All the microsoft visual studio express IDE's are totally free too (C#, C++, Basic as well as SQL Server Express), and the languages as well as the IDE's are a lot more powerful (though they may involve a steeper learning curve). But if you are going to learn programming, you might as well spend the time to learn something that has some commercial value. And you can generate .exe's out of visual studio that will run on any computer with or without visual studio installed on it.

by Thomas Hard (not verified) on 20. November 2011 - 0:00  (83571)

Yeah but the Microsoft free development tools are limited. You have to buy the Pro version to do more complex things like write your own DLL files and libraries. Plus some of us don't want to be tied down to Microsoft Visual Studio as it always changes standards that breaks code and makes our job a lot harder to convert from Visual BASIC 6.0 to VB.Net 2002, 2003, 2005, 2008, 2010 and then 2011. Meanwhile Thin BASIC does not do that, and seems to be faster and more stable as Visual BASIC is bloated with unneeded code and crap we don't need.

by Jero (not verified) on 18. November 2011 - 17:21  (83491)

Balaji, you make a very good point. Thank you for the info about the Free MS development tools. I never would have guessed MS would give away something for free:-)

by erosolmi on 16. November 2011 - 15:12  (83387)

I cannot agree more, but this does not mean that it is the only way to do things.
In any case thinBasic does create stand alone executables that run without the need to have thinBasic installed.

by Eros Olmi (not verified) on 16. November 2011 - 11:19  (83377)

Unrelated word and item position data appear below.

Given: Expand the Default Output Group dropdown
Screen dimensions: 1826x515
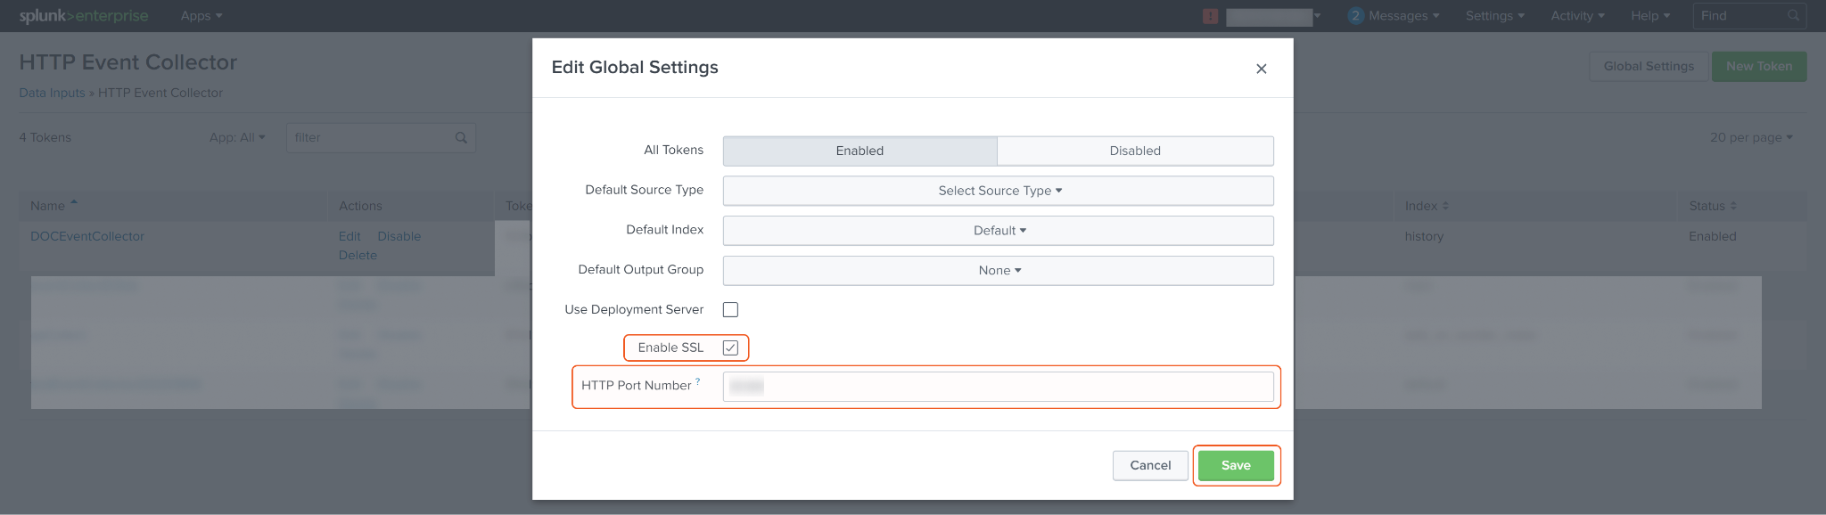Looking at the screenshot, I should (x=998, y=271).
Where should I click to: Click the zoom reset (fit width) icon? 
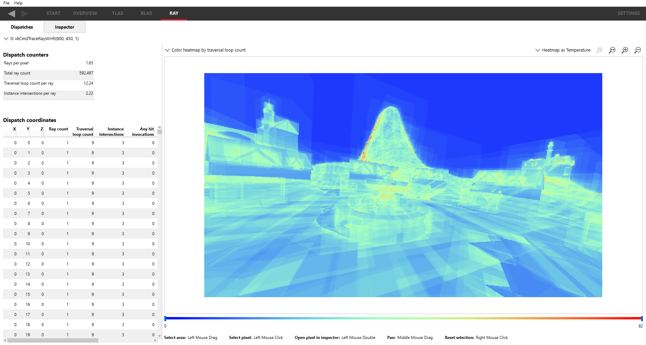point(612,50)
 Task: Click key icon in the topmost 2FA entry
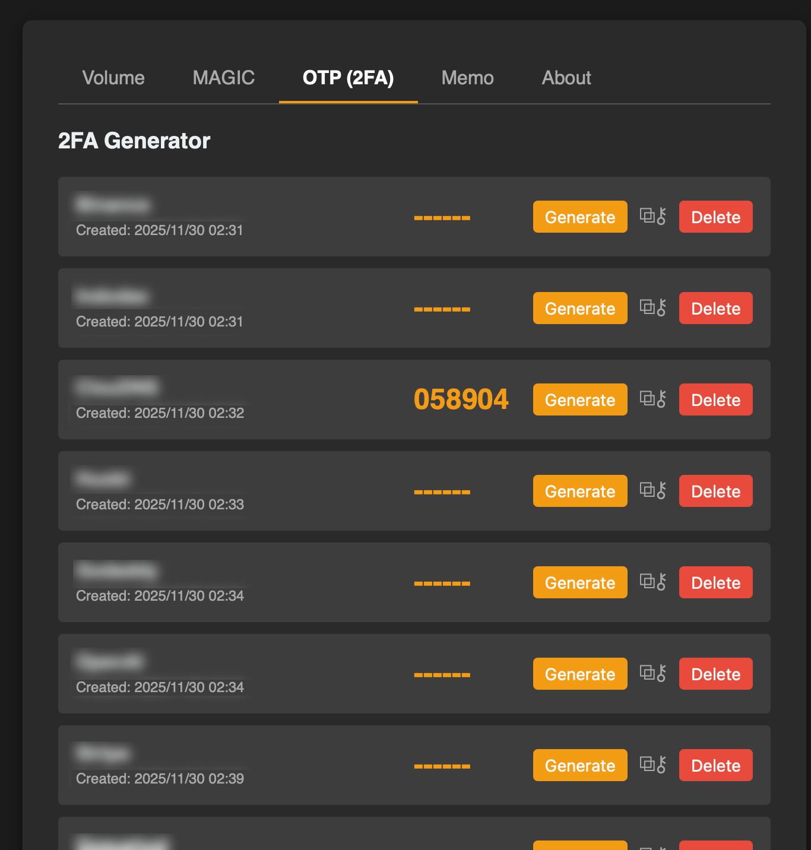pos(661,216)
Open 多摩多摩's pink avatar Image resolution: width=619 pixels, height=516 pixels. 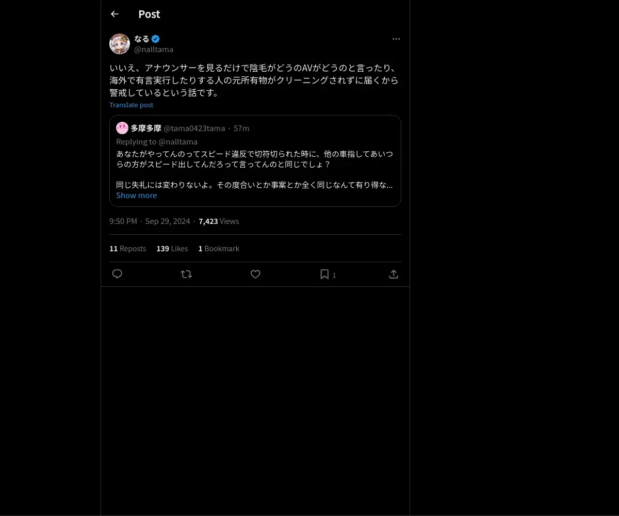(122, 128)
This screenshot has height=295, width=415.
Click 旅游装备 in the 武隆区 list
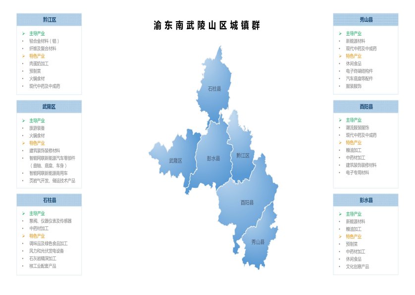(x=37, y=128)
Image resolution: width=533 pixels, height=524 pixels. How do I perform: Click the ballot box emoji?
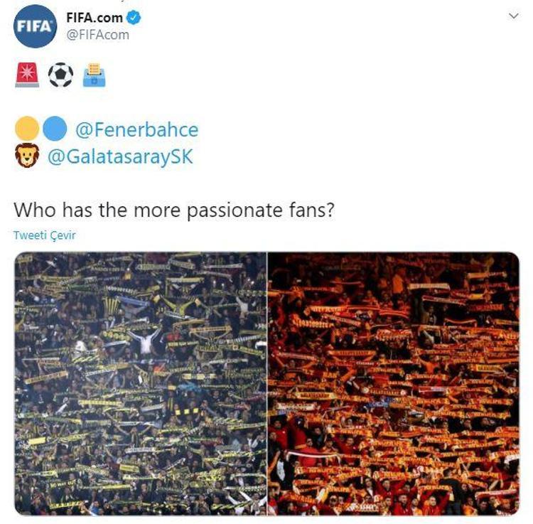tap(94, 75)
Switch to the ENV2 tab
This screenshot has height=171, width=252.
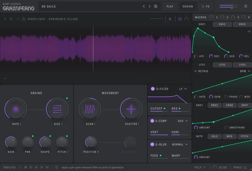click(222, 24)
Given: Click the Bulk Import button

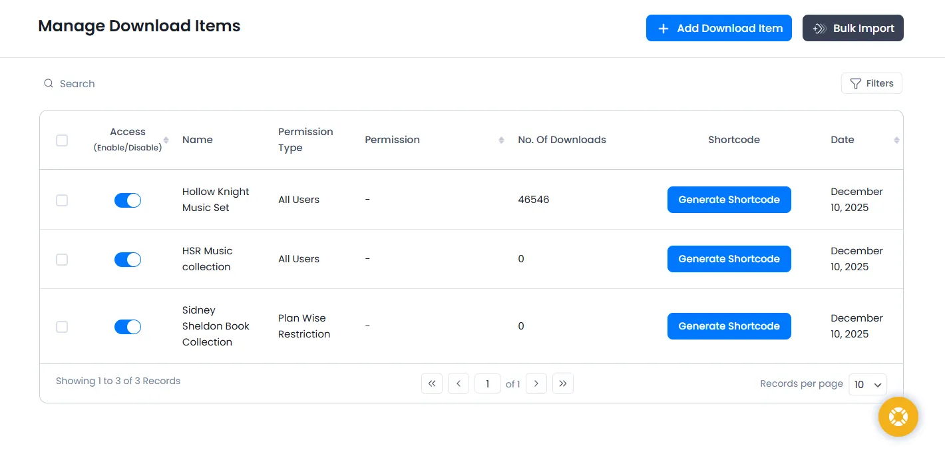Looking at the screenshot, I should (x=852, y=28).
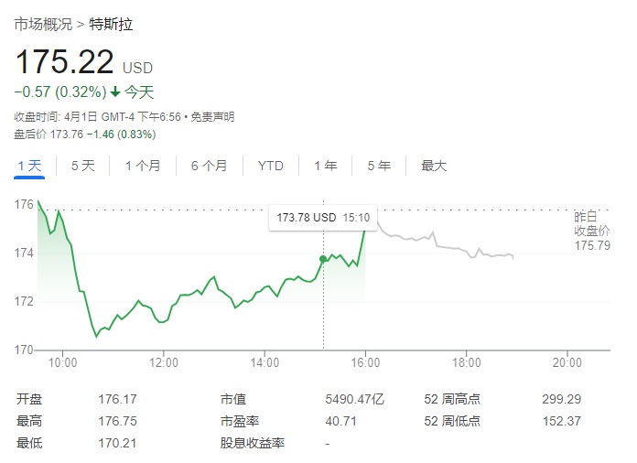This screenshot has width=637, height=463.
Task: Select the 6 个月 tab
Action: point(209,166)
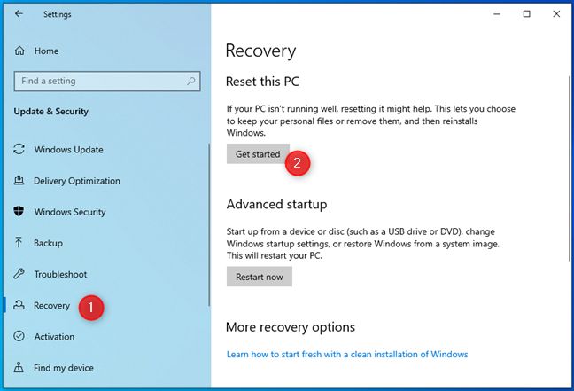Click the Windows Update sync arrows icon
Viewport: 574px width, 391px height.
point(19,149)
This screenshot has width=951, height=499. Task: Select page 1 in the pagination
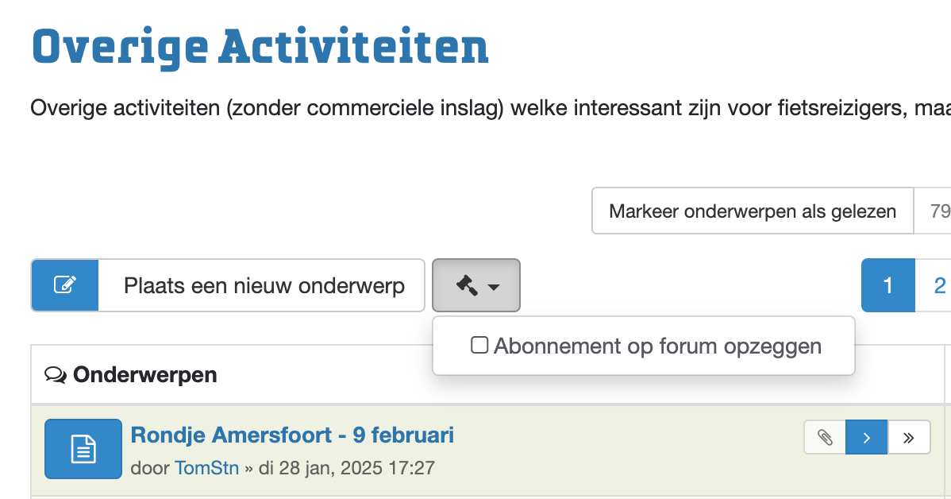click(x=888, y=285)
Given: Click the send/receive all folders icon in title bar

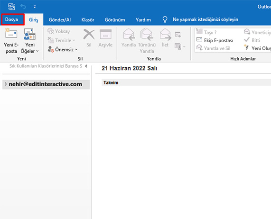Looking at the screenshot, I should click(x=11, y=7).
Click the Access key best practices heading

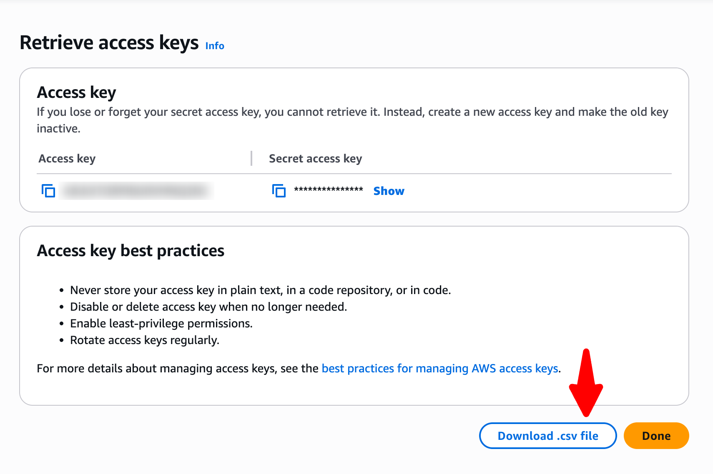click(131, 251)
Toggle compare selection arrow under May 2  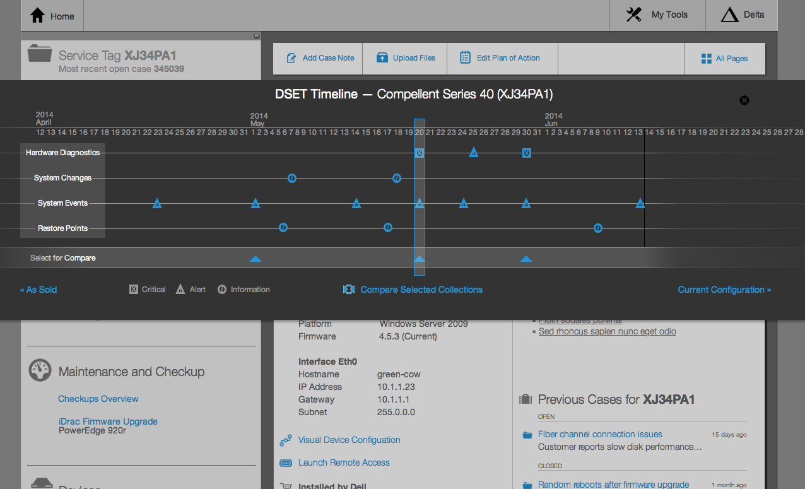click(x=256, y=259)
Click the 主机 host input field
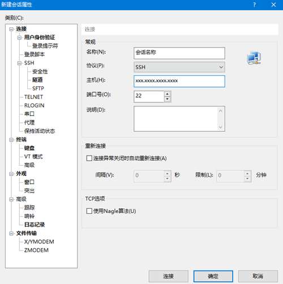 pos(179,81)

thinBasic supports the creation of "bundling" executable too. They are called "bundled" instead of "compiled" to be honest and extremely clear that they are not real executable but instead a sort of bag containing all the needed stuff necessary to execute your scripts without having thinBasic installed. Inside bundled executable, source scripts are obfuscated in such a way they cannot be see as source code.

by VelvetElvis (not verified) on 16. November 2011 - 9:12  (83372)

For those who find this appealing, you might want to check out "AutoIt".

Its one big advantage is you can compile your code into a standalone .exe.
Free, of course, excellent included help, and an active user forum.

It was covered here in September, if you missed it:

by MilesAhead on 17. November 2011 - 22:04  (83459)

I use AutoIt3 also. But saying it "compiles to exe" is a bit misleading. It wraps the interpreter engine and your script into an exe so that you may run the script without AutoIt3 installed. But it's still interpreted.

A free basic compiler that I use is called FreeBasic. It is multi-platform. Uses gcc to compile stand-alone exe files. Also you can download free 3rd party tools such as Firefly Visual Designer(kind of a mini-Delphi drag and drop form creator.)

The incredible thing about FreeBasic is it compiles very tight exe progams. Many of my small single form utilities with a custom icon come in at about 21kb.

Search FreeBasic to get download and forum links.

The thing AutoIt3 has that FreeBasic doesn't have is simple COM support. COM and ActiveX in FreeBasic is tough sledding. But for creating a single form small utility it's tough to beat.